Queenless

Last night I took a friend to see my hive. As we approached it, I immediately got concerned. Lots of bees were down roaming around on the gravel with seemingly no purpose. I hadn’t seen this behavior before, but had heard others describe similar “Zombees.” We watched them for a moment and then opened the observation window. Another surprise: the population seemed low. It was nearly 7pm, and by then, the bees are normally back in from foraging. To make matters worse, I could see several small hive beetles inside.

I went back this morning to do a full inspection and there was even more disappointment. I couldn’t find the queen anywhere. There was a lot of drone brood. There was some larvae, but the capped brood seemed low.
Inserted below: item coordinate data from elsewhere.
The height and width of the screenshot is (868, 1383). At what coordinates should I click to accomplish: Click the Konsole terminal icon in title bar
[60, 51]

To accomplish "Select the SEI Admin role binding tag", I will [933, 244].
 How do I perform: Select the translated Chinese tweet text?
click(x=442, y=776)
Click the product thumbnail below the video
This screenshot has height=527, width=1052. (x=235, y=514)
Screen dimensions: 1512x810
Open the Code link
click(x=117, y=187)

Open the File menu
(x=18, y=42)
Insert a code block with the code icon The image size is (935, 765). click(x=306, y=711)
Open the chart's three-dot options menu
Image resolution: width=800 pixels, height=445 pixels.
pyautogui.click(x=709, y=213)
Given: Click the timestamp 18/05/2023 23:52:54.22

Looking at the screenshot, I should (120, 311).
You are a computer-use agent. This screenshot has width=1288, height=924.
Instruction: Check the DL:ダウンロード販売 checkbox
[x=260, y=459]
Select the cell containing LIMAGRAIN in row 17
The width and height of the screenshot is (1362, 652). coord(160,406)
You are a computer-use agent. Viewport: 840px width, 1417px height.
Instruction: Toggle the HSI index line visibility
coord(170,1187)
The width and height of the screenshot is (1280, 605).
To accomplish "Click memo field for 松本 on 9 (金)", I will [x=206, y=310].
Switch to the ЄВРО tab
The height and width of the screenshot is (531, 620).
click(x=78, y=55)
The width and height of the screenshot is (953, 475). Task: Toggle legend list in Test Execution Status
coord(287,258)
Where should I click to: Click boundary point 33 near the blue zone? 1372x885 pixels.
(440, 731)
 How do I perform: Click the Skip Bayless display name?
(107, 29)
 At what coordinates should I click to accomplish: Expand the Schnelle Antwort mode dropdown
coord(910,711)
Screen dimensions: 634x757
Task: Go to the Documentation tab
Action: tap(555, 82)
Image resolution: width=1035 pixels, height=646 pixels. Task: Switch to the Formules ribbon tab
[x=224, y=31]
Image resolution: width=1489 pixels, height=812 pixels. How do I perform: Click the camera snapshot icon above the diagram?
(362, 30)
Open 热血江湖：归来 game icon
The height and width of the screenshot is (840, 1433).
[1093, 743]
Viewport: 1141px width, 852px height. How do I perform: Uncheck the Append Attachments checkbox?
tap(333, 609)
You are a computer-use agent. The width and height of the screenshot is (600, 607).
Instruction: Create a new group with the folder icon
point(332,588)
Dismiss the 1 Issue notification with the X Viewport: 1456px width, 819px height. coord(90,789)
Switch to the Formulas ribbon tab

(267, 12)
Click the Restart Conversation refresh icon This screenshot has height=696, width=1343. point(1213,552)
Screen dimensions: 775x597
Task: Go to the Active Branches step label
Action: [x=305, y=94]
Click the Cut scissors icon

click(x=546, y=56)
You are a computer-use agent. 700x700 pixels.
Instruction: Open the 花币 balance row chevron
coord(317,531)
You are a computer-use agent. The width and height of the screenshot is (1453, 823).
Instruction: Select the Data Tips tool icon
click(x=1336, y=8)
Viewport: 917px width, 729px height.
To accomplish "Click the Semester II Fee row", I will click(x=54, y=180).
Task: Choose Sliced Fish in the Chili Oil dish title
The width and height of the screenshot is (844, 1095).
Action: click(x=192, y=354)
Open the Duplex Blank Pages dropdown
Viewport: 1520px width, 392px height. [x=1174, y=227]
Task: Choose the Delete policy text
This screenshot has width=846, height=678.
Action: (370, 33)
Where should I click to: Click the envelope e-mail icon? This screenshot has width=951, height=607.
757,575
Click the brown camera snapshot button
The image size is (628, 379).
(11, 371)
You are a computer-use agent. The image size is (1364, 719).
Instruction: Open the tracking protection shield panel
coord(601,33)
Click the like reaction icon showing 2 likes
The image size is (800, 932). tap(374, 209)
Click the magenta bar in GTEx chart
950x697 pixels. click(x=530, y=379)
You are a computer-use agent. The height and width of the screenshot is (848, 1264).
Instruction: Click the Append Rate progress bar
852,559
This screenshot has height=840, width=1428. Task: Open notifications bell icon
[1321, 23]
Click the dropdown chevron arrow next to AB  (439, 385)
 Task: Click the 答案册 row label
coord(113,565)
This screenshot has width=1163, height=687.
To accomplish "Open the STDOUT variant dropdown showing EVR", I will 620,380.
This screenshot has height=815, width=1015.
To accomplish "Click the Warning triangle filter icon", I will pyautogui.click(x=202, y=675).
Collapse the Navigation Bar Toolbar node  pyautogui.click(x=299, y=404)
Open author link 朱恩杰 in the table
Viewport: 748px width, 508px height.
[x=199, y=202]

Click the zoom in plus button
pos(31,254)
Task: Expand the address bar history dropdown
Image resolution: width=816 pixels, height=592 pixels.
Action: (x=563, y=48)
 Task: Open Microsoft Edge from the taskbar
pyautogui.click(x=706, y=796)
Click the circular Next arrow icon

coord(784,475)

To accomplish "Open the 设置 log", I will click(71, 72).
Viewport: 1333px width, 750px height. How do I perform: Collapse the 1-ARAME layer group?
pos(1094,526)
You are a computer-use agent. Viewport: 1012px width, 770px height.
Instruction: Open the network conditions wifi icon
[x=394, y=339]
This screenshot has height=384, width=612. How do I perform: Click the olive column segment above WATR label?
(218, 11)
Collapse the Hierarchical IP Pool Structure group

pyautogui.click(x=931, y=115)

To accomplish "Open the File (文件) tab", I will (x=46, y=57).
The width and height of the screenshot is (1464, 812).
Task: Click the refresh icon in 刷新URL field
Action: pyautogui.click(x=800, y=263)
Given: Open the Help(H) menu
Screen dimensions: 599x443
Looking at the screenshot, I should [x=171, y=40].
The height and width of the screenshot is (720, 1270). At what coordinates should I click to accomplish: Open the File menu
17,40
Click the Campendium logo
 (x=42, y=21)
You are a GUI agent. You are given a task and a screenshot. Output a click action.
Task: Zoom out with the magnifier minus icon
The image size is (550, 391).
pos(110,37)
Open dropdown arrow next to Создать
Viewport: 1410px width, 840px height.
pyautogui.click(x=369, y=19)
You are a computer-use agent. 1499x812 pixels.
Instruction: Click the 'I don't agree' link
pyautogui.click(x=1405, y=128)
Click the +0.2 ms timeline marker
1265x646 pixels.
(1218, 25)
Also, there was an empty queen cell.

My theory is that the queen and about half the bees swarmed due to heat. I’ve been concerned about this for several weeks as the weather got hotter. We’d seen a some bearding, and so we added several top bars in order to give more room and ventilation. I was out of town for about a week and hadn’t been able to check on the bees as often as I normally do. I had planned on trying to add ventilation and shade, but just hand’t had a chance yet. I see now that my lack of attention probably caused this to happen. And that’s frustrating for a lot of different reasons. Things were going so up until now.

I don’t know exactly what to expect from this point forward. Is the newly hatched queen still alive? Is the drone brood being grown to mate with the new queen? Is a worker bee laying eggs now? Is the colony doomed? I’m fearing the worst, of course.

I’m trying to remind myself that we are new at this. We’re disappointed, but here is what I think we’ve learned:

  1. A screen board bottom is better in a place where the temperature is regularly in the mid 90s. We have a solid bottom board. This would help with ventilation and hive beetles.
  2. Keeping the bees in a shaded area during the summer months would be beneficial.
  3. Having a natural hive beetle trap in the hive would help control the beetles.

Any other thoughts or suggestions? I welcome your help.

I found a good write up on swarming, and it addresses heat swarming. It’s worth a read.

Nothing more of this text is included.